“And that’s the way it is” by Rich Paschall
With so many bad sources of news in the world, who do you trust to give you reliable and up to date information? I know it is tough to decide. At one time there was radio, television, newspapers and your grandma’s gossip across the back fence. You may also have had a few barroom buddies who seemed to be pretty up to date on the happenings in the nation and even the world. Now that there are so many more options, how do you know who to trust and what to believe?

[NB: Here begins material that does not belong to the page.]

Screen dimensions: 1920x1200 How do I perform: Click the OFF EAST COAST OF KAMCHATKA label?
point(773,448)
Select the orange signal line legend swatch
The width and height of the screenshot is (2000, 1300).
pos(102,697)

Perhaps you still rely on Aunt Mildred. She always seems to be well read and has a tidbit of news on everything. When she shows up at family gatherings she can easily dazzle those who would sit down to listen. She always shows up early to the parties and is willing to stay until the very end, as long as there are snacks and highballs around. Her whisky fueled news items show the great recall she has from the supermarket publications she gets regularly. Sometimes she also gets the Sunday papers, but that is more for the store coupons than the news.
Then there is cousin Billy, also a regular at the family gatherings. He tries not to get into arguments with Aunt Mildred because her vocabulary is better than his. However, you just know he is right about his views of America. His sources may seem a bit murky, but if you can not trust someone you practically grew up with, who can you trust?
Your nephew Chad is probably much more up to date than the others because he is on social media all the time, reading up on the environment, politics and his favorite rock bands. He often shows you those clever memes that contain some of the best quotes for your education on the latest issues. If you mention a topic, Chad can find a meme, video or highly respected blog that will educate you on what you need to know. At least the blogs are highly respected by Chad, and you respect Chad, don’t you? (Chad respects this blog.)
When I was younger (much younger) and staying with my grandparents, dinner had to be finished by 5:30 PM so that my grandfather could get to his favorite chair. We lived in the Central Time Zone and the CBS Evening news came on early. It was OK because it fit right into their retirement schedule. My grandparents had been farmers and were use to early breakfast and lunch, so 5 PM dinner did not seem too early. Their main source of news was a Monday through Friday evening broadcast.
It was not just that it was a news program. There were others at that time. He could have watched the venerable team of Chet Huntley and David Brinkley. He could have tuned to Howard K Smith and Harry Reasoner. But my grandfather only followed the man who came to be known as the most trusted man in America. Many years of strong and steady broadcasts of news events had led one man to the top of his field.
Walter Cronkite Jr. was a broadcast journalist who started his career in 1937 covering major news events around the globe. Later he covered NASA and brought us all the early successes and some failures of the space program. You could rely on Walter to describe the event and educate you on space all at the same time. It was the facts that he brought to a broadcast, not the spin.
In 1962 he became the anchorman of the CBS Evening News and the main face of the news division. If there was an important story, Walter told us about it. With a confident and authoritative tone and a grandfatherly face, people came to trust him with the news. In fact as his tenure on the evening news went on, polls began to show that it was not a politician or entertainer that people trusted most, it was Walter.
In 1963 I recall watching Walter as he told us all about the assassination of President Kennedy and the events that followed. No I did not see the earliest broadcasts live, I was in grade school. But I did see all that followed. I have seen the early footage many times since in documentaries, as Walter had to tell a nation that the President was dead. To this day that broadcast will evoke tears.
“President Kennedy died at 1 p.m. Central Standard Time.”
Walter advised us of what was going on in Viet Nam. Did it help turn a nation against the war? Walter told us about Watergate extensively. Did it help lead to the downfall of a President? If he influenced public opinion, it was not because he twisted the facts or spun their meaning, it was because he reported them.
After 19 years, Walter Cronkite retired from the CBS Evening News. CBS had a mandatory retirement age of 65 then. Today they would probably let him go on as long as ratings were good. He lived to be 92 and remained active for many years after “retirement.”
Are there any broadcasters today that enjoy the trust of American people like Walter Leland Cronkite Jr.? Yes, I know the answer to that. Everyone seems to be interpreting rather than just reporting. They all appear to have a point of view and we may trust them about as much as we trust Aunt Mildred. Of course, there are a few that trust Aunt Mildred a lot, “and that’s the way it is.”